- **Passage provided**:
Fitting the wing together.
I use these clamps in the assembly. They are easiy to find in any office-tools-catalog. I ordered 180 and I had to pay about 60 euros. (anno 2005)
After placing the ribs on the spars and putting it all on those blue rests, it is time to line it up. Make sure that you marked the middle of each spar and the middle of the trailing and leading edge.
Our ribs were not completely straight. The trailing edge was not in line. It was corrected by placing this triangles with those clamps.
The ribs were placed, but they always turned sideways at the bottom. To prevent this during the last controls, we did make small triangles and fixed the bottom of the ribs with them. Now it all stayed on its place.
You need to measure the distance of the parts towards the ground. First control the spars. Measure it left and right. Must be the same. Our error was 1mm on distance of 4m. Good enough. Now do the leading and trailing edge. We had a error in the middle of the trailing edge. Came from the triangular part we added earlier. Made the choice to glue only the ribs and the edges later. We could not line up and glue trailing edge at once.
Luckily Hans Engels did visit and gave us a LOT of advice. Thanks Hans, without you we would have made a few errors. Bad errors.
These are the parts I still had fromt he first set of rib-making. We used them now to glue the ribs. First ... cut them on size. Must fit in between the caps. 4 versions. One at front spar front, 1 at front spar rear, 1 at rear spar front, 1 at rear spar rear. Mark them somehow. Prevents errors.
Stefan (glueing-pistol) and Milko (blue gloves) added the glue here. You need to glue the side with the gap and one short side.
Karel-Marc helps in a easier pose. Holding the parts and touching with your hands some surface makes you tremble less. Much easier.
Here you see one such part glued. Location: I guess ... ribs at the hinge-line. Part at front of front spar. Normally you need 8 parts for each rib. You need to glue EVERY SIDE (left and right, rear and front).
Here are two parts glued at now fixed with a office-clamp. NOTE: THE REAR SIDE WAS NOT YET DONE. See the later pictures to see where you need to glue.
OK, the hingeline-ribs are different. They are two ribs at the same place. Place about 3 mm between them. Just enough to let a saw pass. You cannot glue the ribs fromt he inside here. You need to do it after you cut the wing in three parts at the hinge-line. Our clamp was too small to cover this distance. Luckily I had already these larger plastic clamps.
Location: backside of rear spar. This spar is open at the rear. You can easily line the parts with the reinforcement of the spar. The reinforcement should be the same size as the two parts and the plywood together to make the lining easy.
All ribs are glued to the spars. Time to ... clean your hands. I suggest that you use gloves or wash your hands each 30 minutes. Why ? Structan-glue makes your fingers BLACK. Washing at the end does not help. After 1/2 hour it already starts. If you are looking for a good name for a club that makes wooden airplanes, just use "Black Hands". You will later understand why.

- **Work to complete**: Carry on the wing-assembly build log from its final sentence, writing the next few steps in the same voice.

- **Recorded information**:
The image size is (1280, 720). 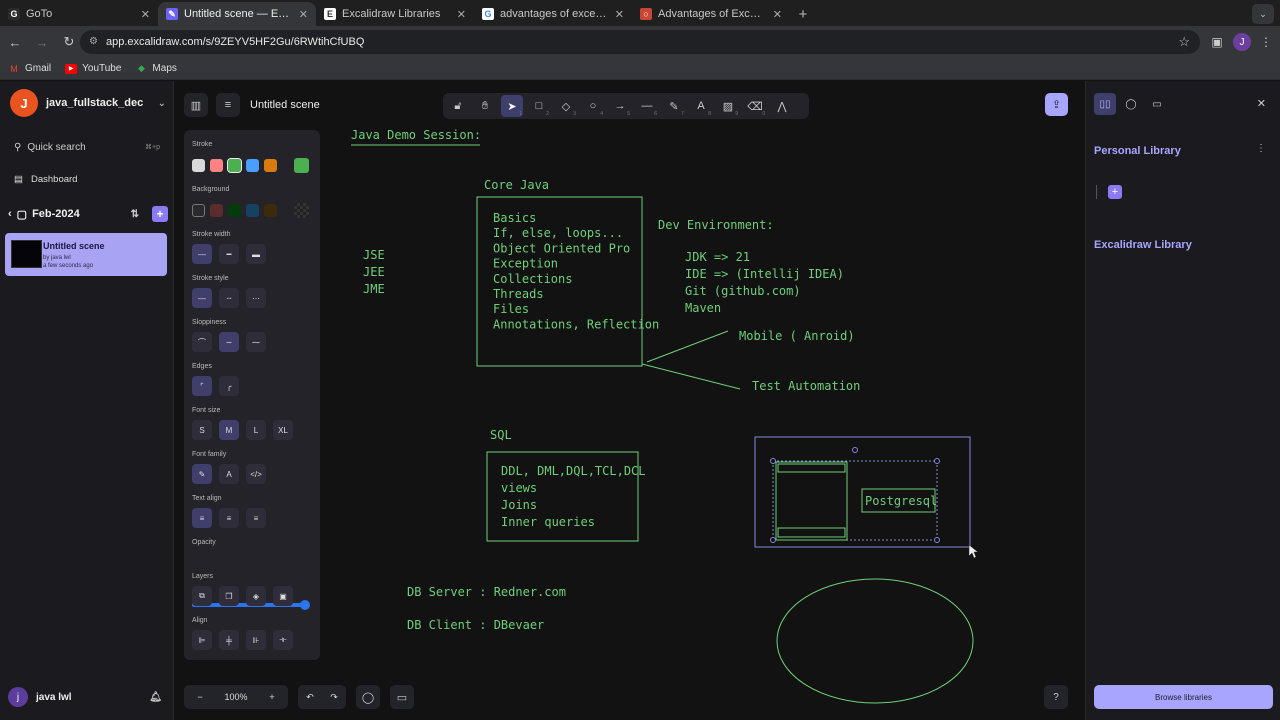 What do you see at coordinates (574, 471) in the screenshot?
I see `sql-item: DDL, DML,DQL,TCL,DCL` at bounding box center [574, 471].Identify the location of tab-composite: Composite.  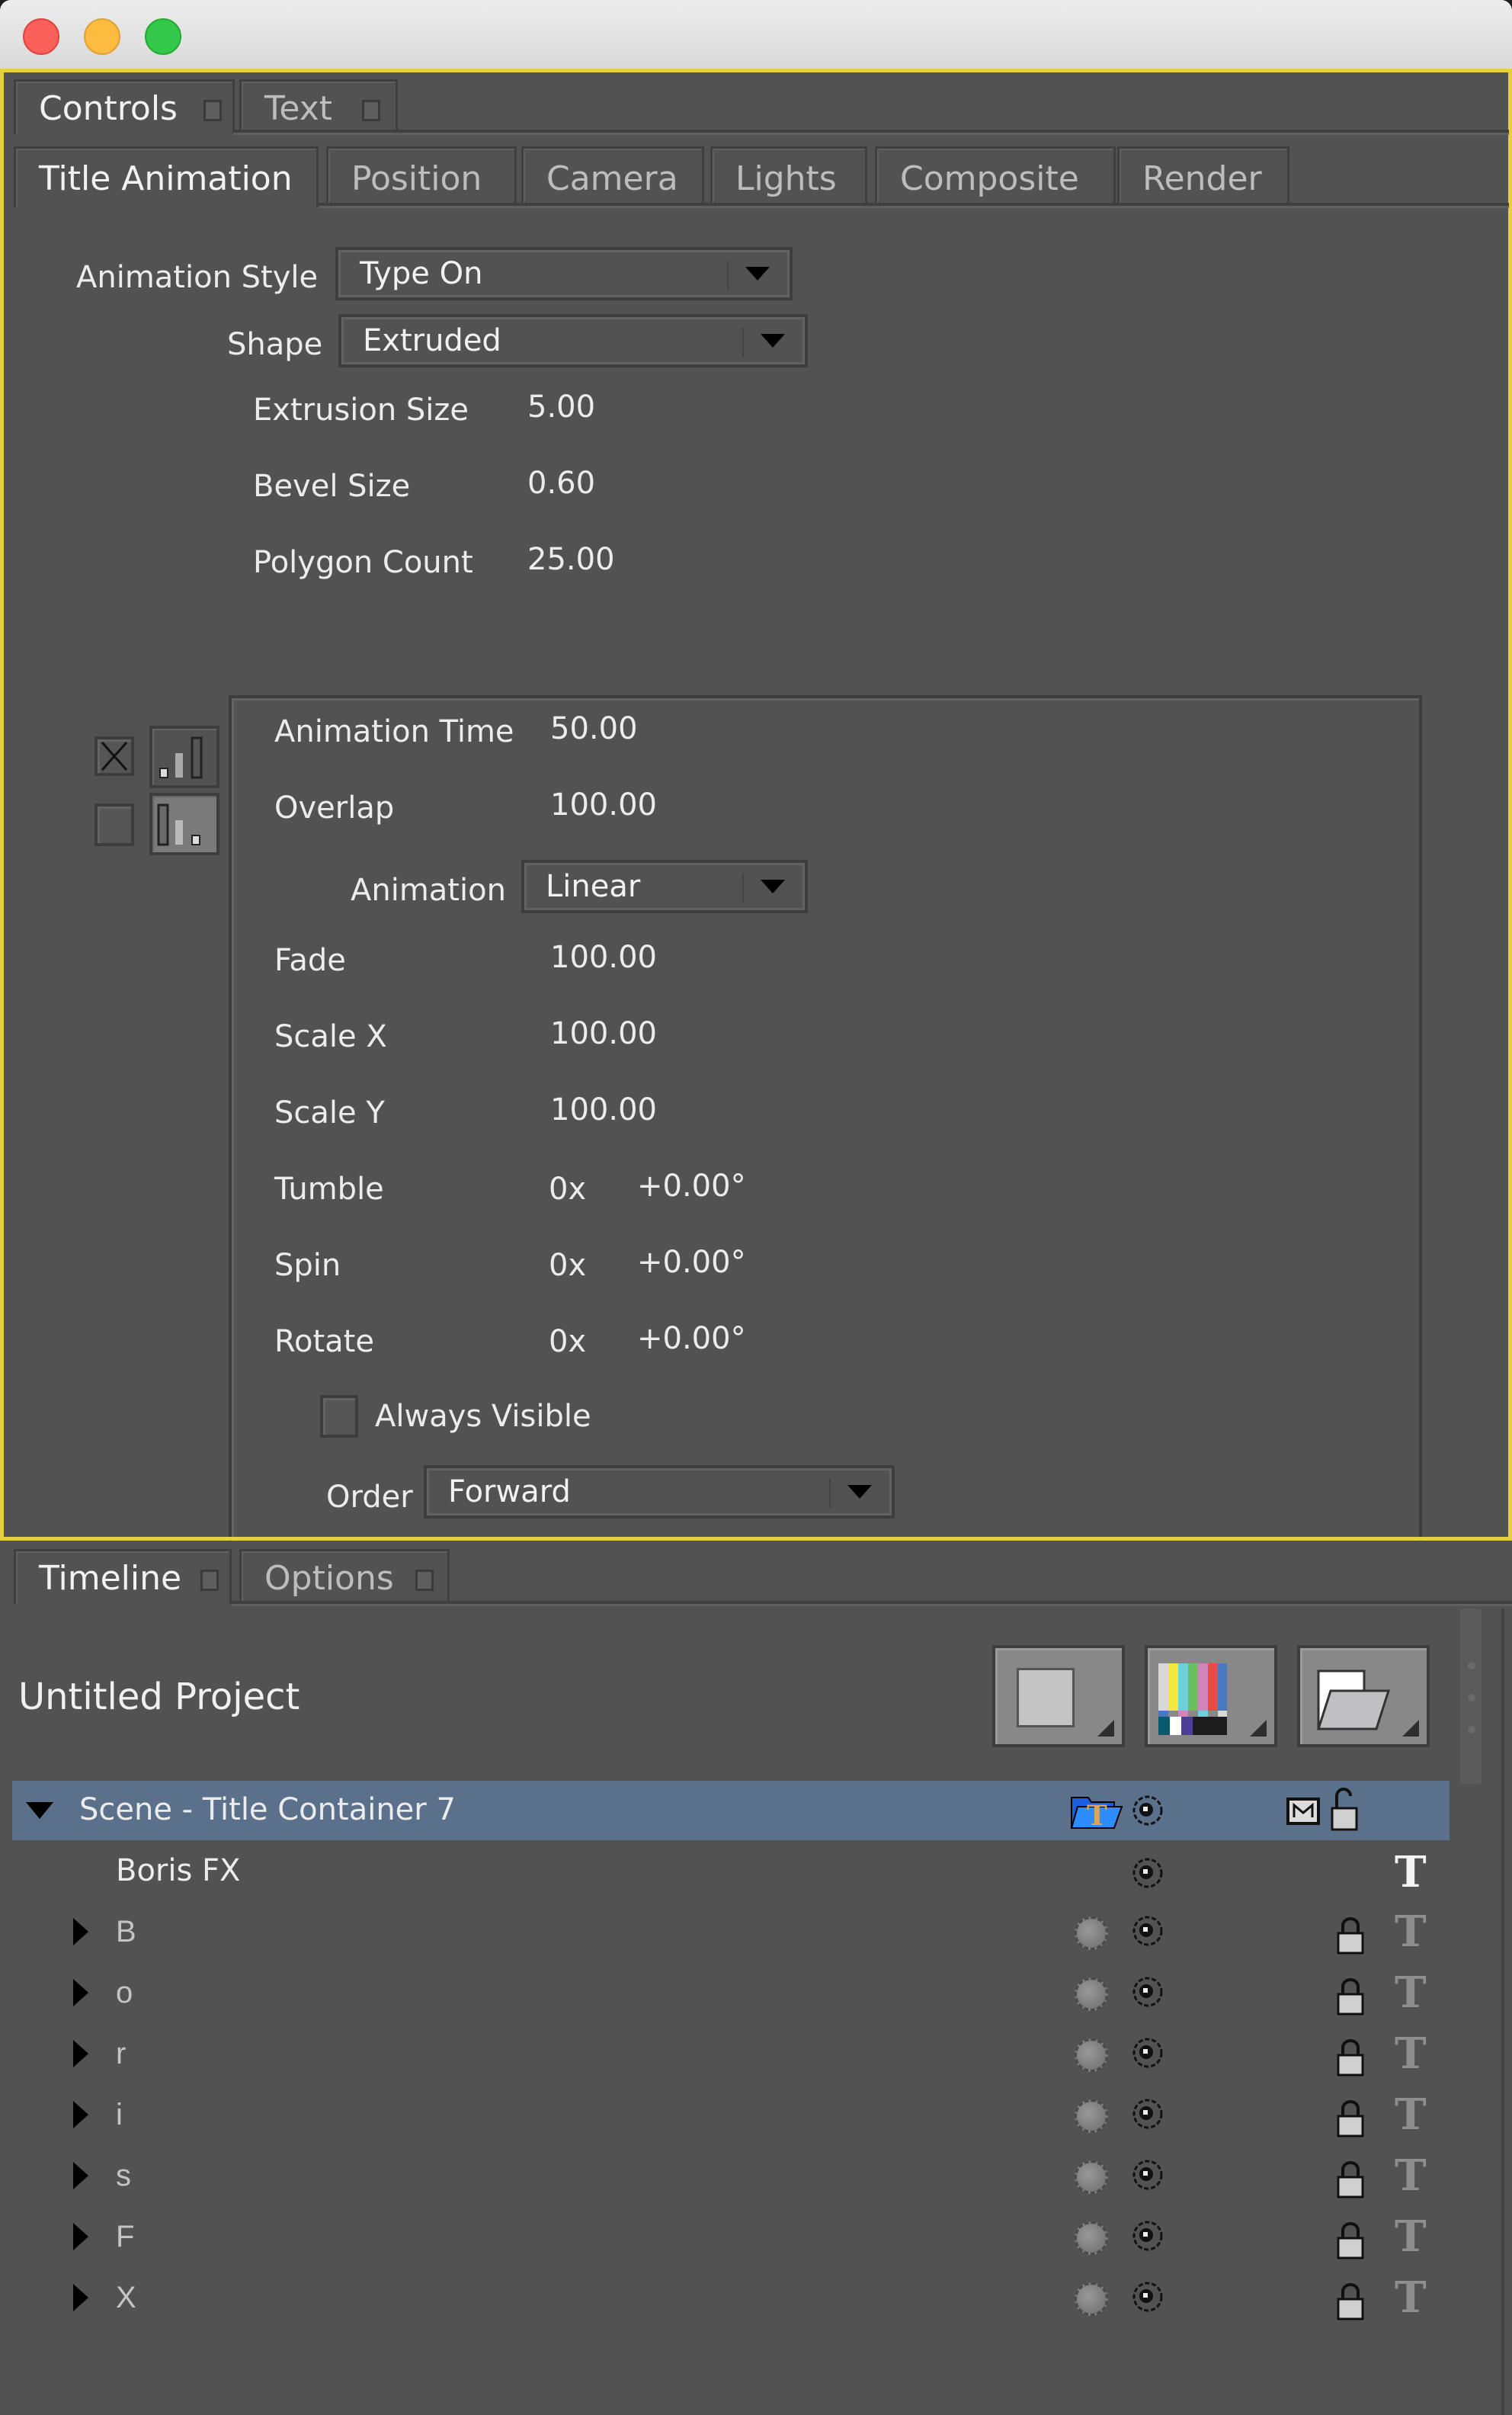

- **Answer to the problem**:
There was just enough time to discuss one item that makes a large difference between my project and another Flying Flea. I need to place triangles in my wings. Here we see what Hans Opinion is. I guess you cansee where we are heading to. Wooden parts go over two holes. They pass through a rib-weigh-reducing-hole. It has to be altered a bit. The parts will be glued to the caps of the ribs and there will be a extra plywood to reinforce the rib again under the newly hole in the ribs plywood.Here you see two of the four decompressionstruts in preparation. I didn't place them in the holes just next to the hinges out of fear to make the placement of the hinges more difficult.
As you see, the wooden parts have to go through a rib. You need to cut some hole in it to make it possible. DON'T FORGET. Later you need to glue the rib to the decompressionstrut to give it back its rigidity.
Clamping the plywood against the parts needs a bit preparation. There are two areas where you need to have some extra tool. In this corner I could not place a clamp. So I use two wedges. I press the larger one against the plate and fix it with the little one on the other side. Look out! Don't glue the wedges against the plates! Use paper between both.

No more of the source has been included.